# Data for this exercise:
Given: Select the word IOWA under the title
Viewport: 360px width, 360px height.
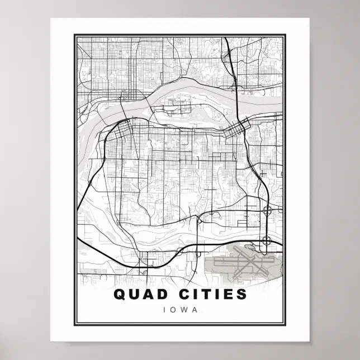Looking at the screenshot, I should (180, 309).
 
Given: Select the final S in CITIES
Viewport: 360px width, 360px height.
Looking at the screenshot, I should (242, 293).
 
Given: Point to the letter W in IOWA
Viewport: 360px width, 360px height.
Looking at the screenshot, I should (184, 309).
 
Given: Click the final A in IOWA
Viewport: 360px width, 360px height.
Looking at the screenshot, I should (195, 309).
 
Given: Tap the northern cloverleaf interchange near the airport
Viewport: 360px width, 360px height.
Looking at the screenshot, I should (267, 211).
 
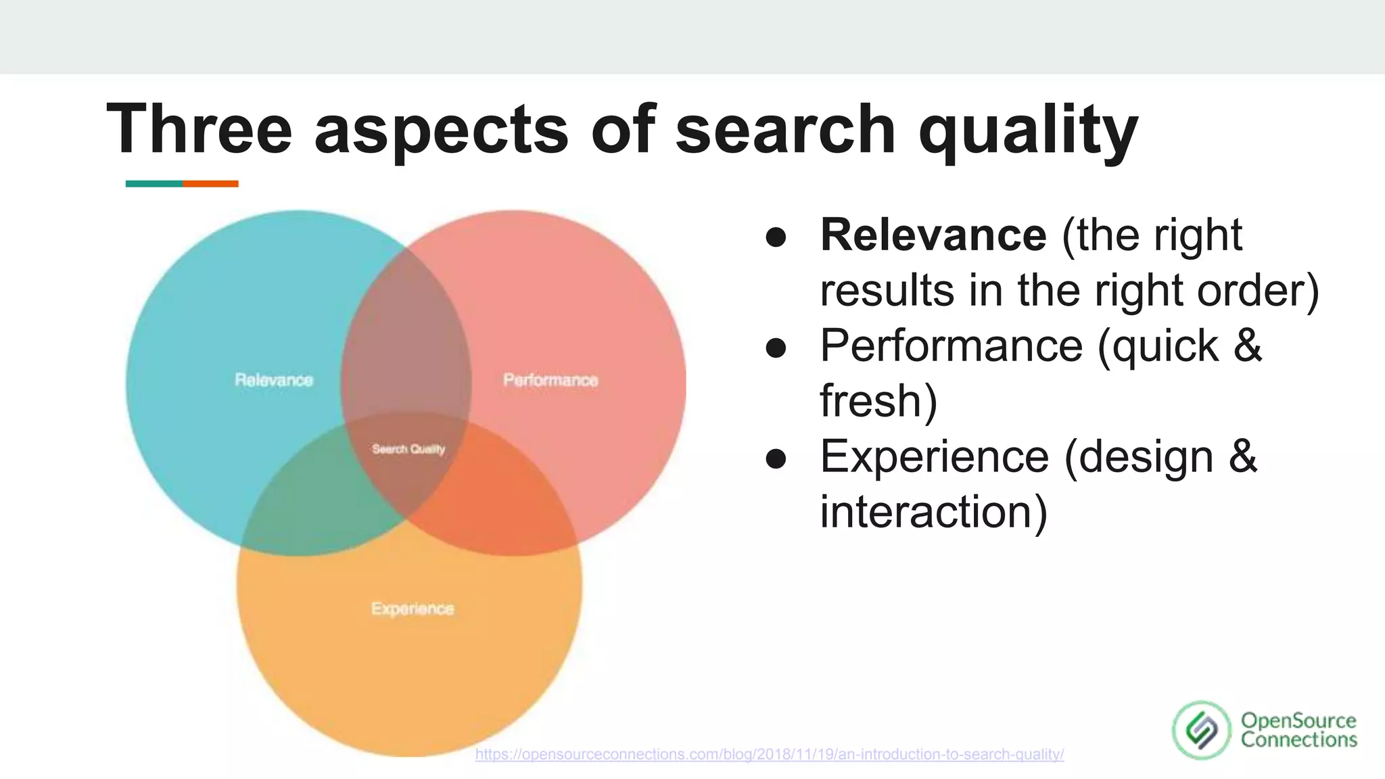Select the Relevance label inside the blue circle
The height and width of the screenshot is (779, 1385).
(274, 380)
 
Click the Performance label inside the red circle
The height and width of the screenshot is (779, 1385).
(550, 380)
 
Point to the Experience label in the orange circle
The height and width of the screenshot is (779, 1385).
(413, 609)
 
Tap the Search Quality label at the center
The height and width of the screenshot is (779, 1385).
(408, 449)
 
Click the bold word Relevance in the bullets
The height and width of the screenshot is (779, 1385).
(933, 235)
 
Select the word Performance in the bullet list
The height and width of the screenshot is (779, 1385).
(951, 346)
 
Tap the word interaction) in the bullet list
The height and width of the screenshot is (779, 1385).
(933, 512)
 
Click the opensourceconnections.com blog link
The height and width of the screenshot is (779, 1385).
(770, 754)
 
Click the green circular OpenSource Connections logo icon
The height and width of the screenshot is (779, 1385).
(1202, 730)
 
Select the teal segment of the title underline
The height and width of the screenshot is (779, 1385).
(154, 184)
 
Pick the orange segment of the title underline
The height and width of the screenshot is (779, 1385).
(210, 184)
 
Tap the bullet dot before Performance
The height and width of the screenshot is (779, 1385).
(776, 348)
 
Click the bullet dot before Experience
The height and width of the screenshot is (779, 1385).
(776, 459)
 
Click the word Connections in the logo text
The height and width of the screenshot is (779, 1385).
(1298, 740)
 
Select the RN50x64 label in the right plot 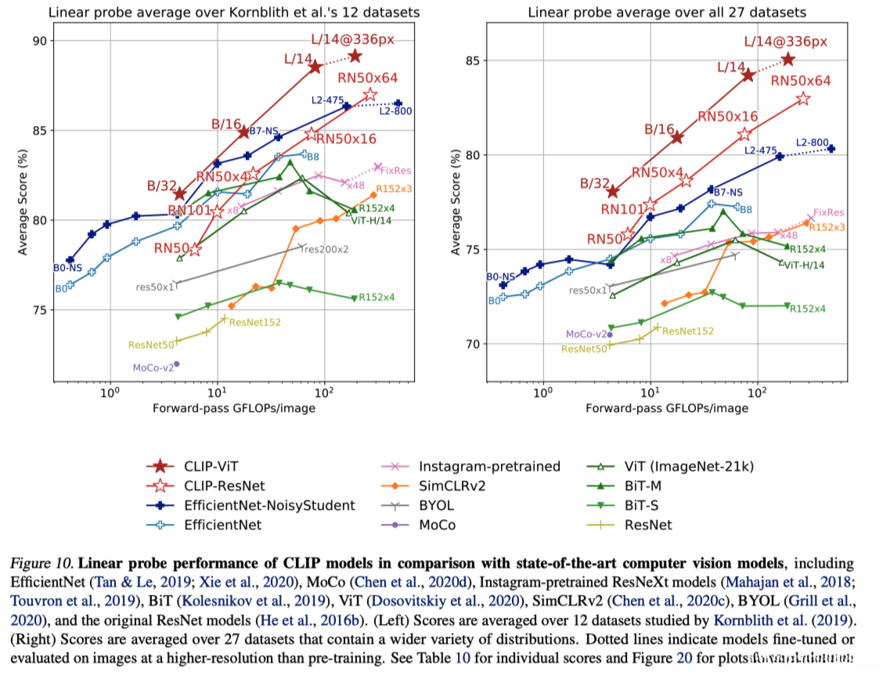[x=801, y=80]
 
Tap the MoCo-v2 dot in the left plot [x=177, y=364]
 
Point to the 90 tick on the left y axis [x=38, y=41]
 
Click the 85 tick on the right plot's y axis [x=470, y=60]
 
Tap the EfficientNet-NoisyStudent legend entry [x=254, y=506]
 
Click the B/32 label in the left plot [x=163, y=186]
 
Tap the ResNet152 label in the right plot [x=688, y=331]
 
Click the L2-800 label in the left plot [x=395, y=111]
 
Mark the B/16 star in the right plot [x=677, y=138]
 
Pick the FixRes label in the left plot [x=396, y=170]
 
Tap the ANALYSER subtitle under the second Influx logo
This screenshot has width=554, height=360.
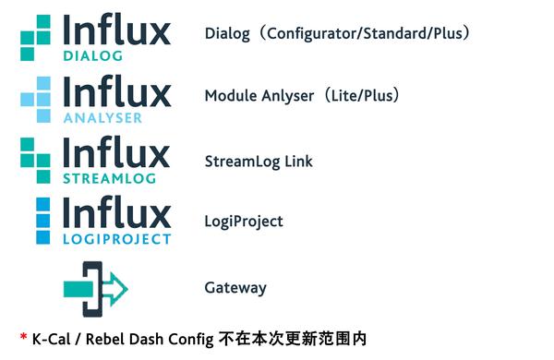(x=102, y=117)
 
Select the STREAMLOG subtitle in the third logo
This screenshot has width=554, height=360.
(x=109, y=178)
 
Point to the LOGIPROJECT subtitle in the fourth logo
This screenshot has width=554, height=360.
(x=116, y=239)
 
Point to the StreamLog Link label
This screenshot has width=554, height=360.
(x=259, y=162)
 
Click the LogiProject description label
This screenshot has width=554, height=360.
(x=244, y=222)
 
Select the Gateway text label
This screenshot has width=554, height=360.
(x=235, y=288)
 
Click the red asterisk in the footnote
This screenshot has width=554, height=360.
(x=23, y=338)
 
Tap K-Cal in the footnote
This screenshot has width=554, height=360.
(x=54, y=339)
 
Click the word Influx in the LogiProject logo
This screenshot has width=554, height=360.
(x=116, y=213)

# Exercise details:
In the rows starting at the line that contains "Point to the 90" and ending at the last row, switch "subtitle" to "caption" and reproduce those lines with everything else unchanged, omitting the pictures.

# The reply:
Point to the 90 tick on the left y axis [x=38, y=41]
 
Click the 85 tick on the right plot's y axis [x=470, y=60]
 
Tap the EfficientNet-NoisyStudent legend entry [x=254, y=506]
 
Click the B/32 label in the left plot [x=163, y=186]
 
Tap the ResNet152 label in the right plot [x=688, y=331]
 
Click the L2-800 label in the left plot [x=395, y=111]
 
Mark the B/16 star in the right plot [x=677, y=138]
 
Pick the FixRes label in the left plot [x=396, y=170]
 
Tap the ANALYSER caption under the second Influx logo
This screenshot has width=554, height=360.
(x=102, y=117)
 
Select the STREAMLOG caption in the third logo
This screenshot has width=554, height=360.
(x=109, y=178)
 
Point to the LOGIPROJECT caption in the fourth logo
This screenshot has width=554, height=360.
(x=116, y=239)
 
Point to the StreamLog Link label
This screenshot has width=554, height=360.
(x=259, y=162)
 
Click the LogiProject description label
This screenshot has width=554, height=360.
(x=244, y=222)
 
Select the Gateway text label
This screenshot has width=554, height=360.
(x=235, y=288)
 
Click the red asterisk in the footnote
This screenshot has width=554, height=360.
(x=23, y=338)
 
Tap K-Cal in the footnote
This screenshot has width=554, height=360.
(x=54, y=339)
 
Click the word Influx in the LogiProject logo
This screenshot has width=554, height=360.
(x=116, y=213)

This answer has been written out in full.